By this time, my eyes were getting used to the darkness and I went down again. At the bottom of the ladder they were fighting to get up. I managed to grab one man and it turned out to be a pal of mine. Coated in the black oil however you couldn't tell one man from another. By this time I had to get out because my lungs were bursting with the smell and having swallowed some I was vomiting. After a few minutes I went down to the hatch again to see if I could do anything, only to discover that the heavy cover had fallen down with the listing and had jammed shut. I got some help but although we tried, we couldn't move it. They were still screaming when we left.

I remember hearing the hoarse cries of one man in particular. He was from our mess, a real tough guy and a bully; everybody was afraid of him, he made life a misery. He died with the rest down there …'

Unable to steer and with serious flooding, Edinburgh was abandoned and, at length, was sunk by Foresight.
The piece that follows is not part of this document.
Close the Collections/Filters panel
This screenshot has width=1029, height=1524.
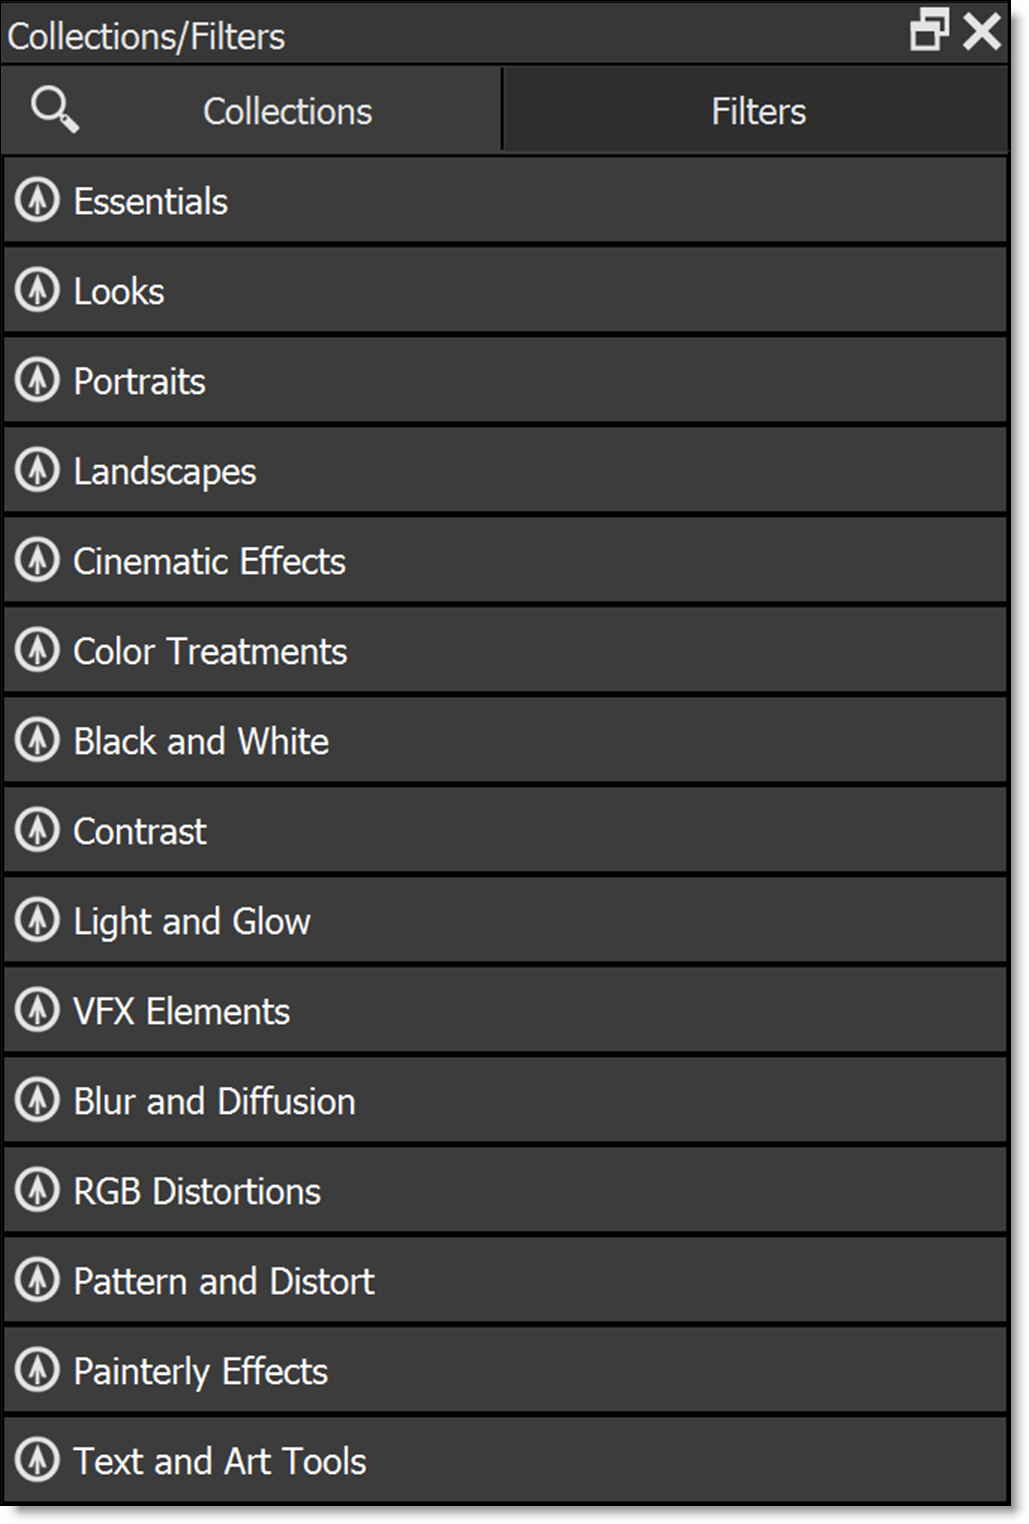click(982, 31)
Her survivors - including Baker - were taken off by Foresight: two officers and 56 ratings were lost.

For further details, including the above eye-witness accounts, see:

https://www.world-war.co.uk/loss_edinburgh.php

Baker came ashore to an appointment in Drake following the loss of Edinburgh and, at the time of being awarded his L.S. & G.C. Medal in March 1943, he was serving at another shore establishment, Valkyrie at Douglas Head on the Isle of Man.
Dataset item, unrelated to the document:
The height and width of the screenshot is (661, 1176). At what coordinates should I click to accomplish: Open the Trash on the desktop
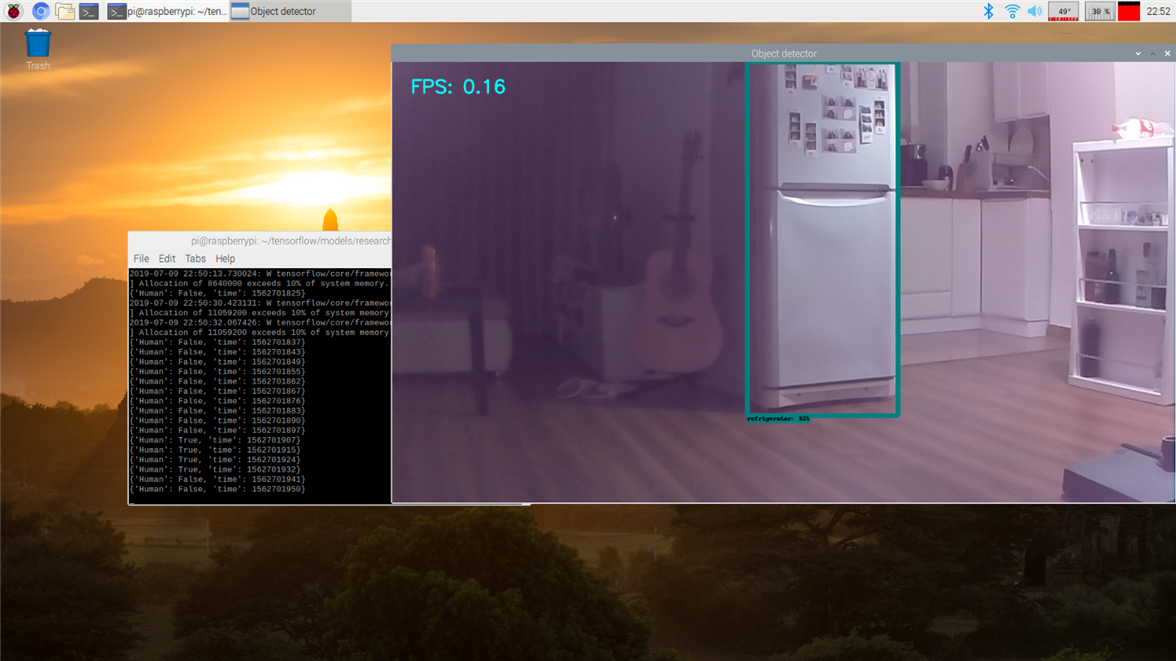point(38,48)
He was finally pensioned ashore in January 1957 and died in Croydon, Surrey in 1969.

Postscript: Stalin's Gold

Less well-known, owing to wartime secrecy, was the fact Edinburgh had embarked 465 gold ingots, payment for supplies delivered to the Soviet Union. Given their value - around £5 million at the time - the ingots and Edinburgh's wreck very much remained on Admiralty charts but, owing to the fact she lay some 800 feet down in the Barents Sea, early salvage attempts ended in failure.

However, all that changed in the autumn of 1981 when, amidst international publicity, Keith Jessop, an expert deep-sea diver and treasure hunter, led a successful salvage operation, raising 431 of the gold ingots, with by then an estimated value of £45 million.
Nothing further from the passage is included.